Who I am.

I write about the landscape of grief, nature, and the wisdom of fools. The author of four books, my essays, poems, and reviews have been published in over 50 journals, including in the Huffington Post and Colorado Review. I’ve won the River Teeth Nonfiction Book Award, the Chautauqua and Literal Latte’s essay prizes, and my work has been nominated for four Pushcart Prizes and named a notable by Best American Essays. My account of hiking in Yosemite to deal with my wife’s death, Mountains of Light, was published by the University of Nebraska Press. http://www.markliebenow.com.

Wednesday, June 16, 2021

Getting Married Again

 


One of my readers asked: 

I know you are still examining the loss of Evelyn. I also know you are remarried. How did you get from grieving for Evelyn to being able to open yourself and commit to another relationship? Somehow you make the transition. How?

Many thanks, Ellen

 

Dear Ellen,

 

Losing a spouse is so traumatic and heartbreaking that we’re tempted to close the doors on ever getting this close to anyone again. What we want is for our spouses to not be dead and to have our old lives back, but these are not options.

 

Losing Evelyn devastated me. We were young when she died, and I didn’t know how to grieve. Because my friends were also young, they didn’t know how to help, although several tried, and for their compassion I am forever grateful.

 

Grieving is an enormous undertaking that will take months to get through the worst of it. When the rampage and battering of emotions for our spouse finally slow, we have time to take stock of our situation and add up what we have left. We will think about marriage—what we liked best, and what we didn’t care for. We will think about what we’d like to do with the rest of our lives, and how we want other people to be involved. And we will try to imagine a new dream.

 

If we’re older in life, we may discover that we like living on our own, moving to our own schedule, and socializing now and then with our group of friends. If we’re in our 40s, as I was when Evelyn died, we realize that we probably have another 40 years of life left, and do we want to spend them by ourselves?

 

I was okay living alone, although the lack of physical intimacy was hard, but I liked being married better. I liked having someone who was always around to love, learn from, and do things with. I liked taking care of someone, and someone taking care of me. I liked the mystery of marriage. I figured at some point that I would remarry, although I had no timetable for this happening. I knew that men tended to start dating sooner than women, for various reasons, including not having a support system that was willing to sit and listen to what was going on.

 

The first year after Ev died, I had no interest in dating.
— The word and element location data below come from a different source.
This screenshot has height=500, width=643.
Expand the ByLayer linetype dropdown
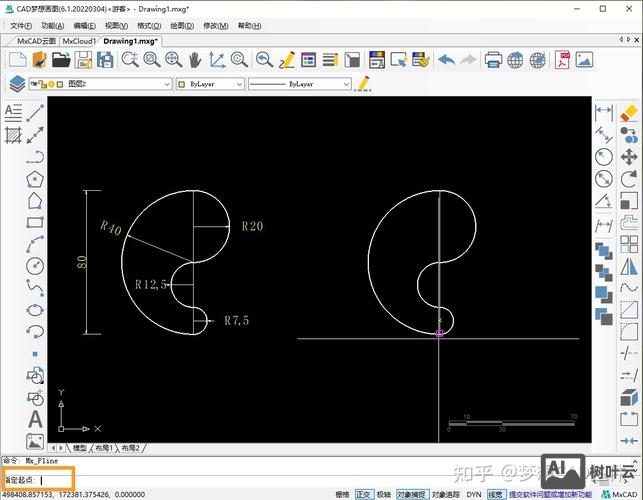300,85
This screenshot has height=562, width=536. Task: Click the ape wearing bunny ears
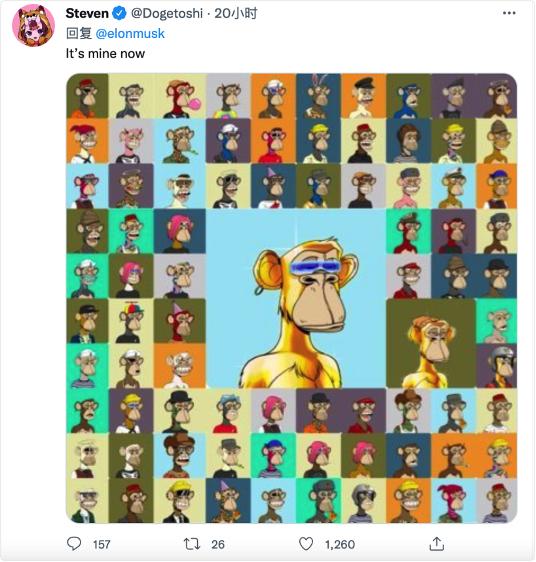[x=318, y=96]
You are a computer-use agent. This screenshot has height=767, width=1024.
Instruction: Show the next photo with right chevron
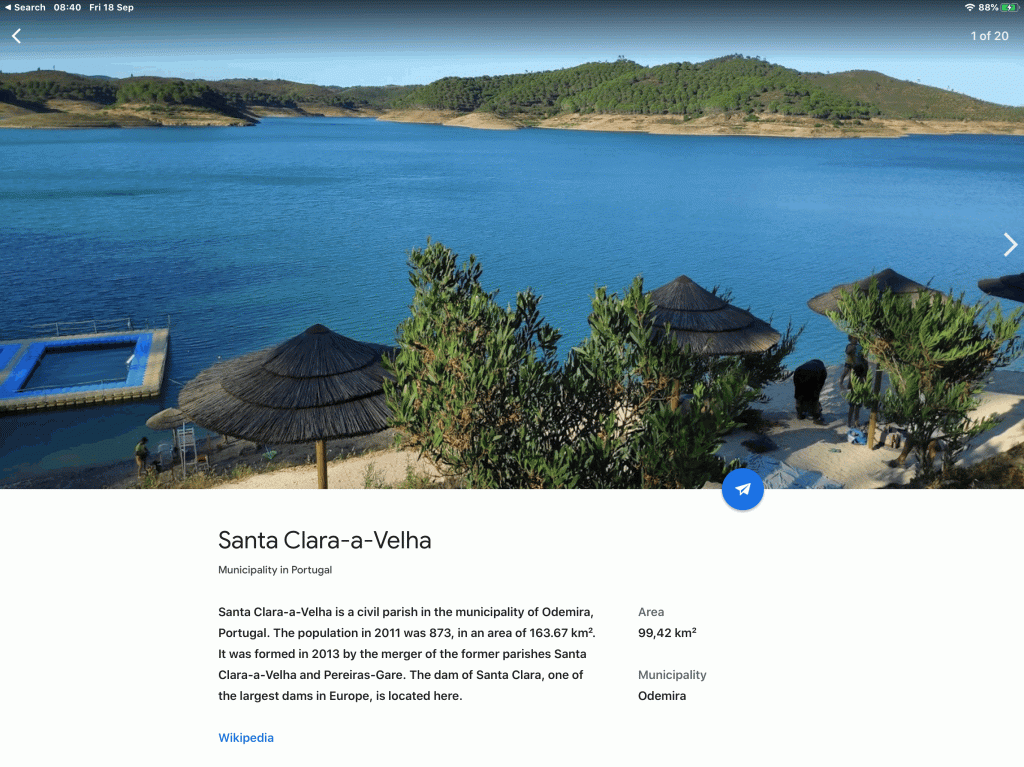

The shock of death and the residual numbness and lack of energy had much to do with this. In the second year, while I was open to the possibility of someone interesting showing up and asking me out, no one did. I did spend more time talking to women I found attractive because I needed to relearn how to flirt without feeling guilty that I was betraying Evelyn. 

 

I wasn’t in a hurry to date because I didn’t want to burden anyone with my struggles with grief. I figured that when I could talk to my friends about something else at least half of the time, and when I didn’t expect anyone to be the new Evelyn, then I was ready.

 

In the third year after, there was more back and forth with people of interest, but nothing serious developed, until a friend mentioned that he thought his sister Marcia and I would like each other. We did, and a year later we married.

 

After his wife Iris Murdoch died, John Bayley entertained two women who were interested in dating him. At first, he didn’t know what kind of person he was looking for and didn’t commit to either one. When he figured out that he wanted companionship, he looked for a woman who wanted the same thing, and married her.

 

I will always grieve Ev because my love and gratitude for her will never end. We don’t forget the people who swept up our hearts and made life special. Yet, life is bigger than grief, and we are capable of loving more than one person. I think we need to love others in order to develop our full awareness of what it means to be human. No matter what age you are, open the door to love when it shows up on your doorstep.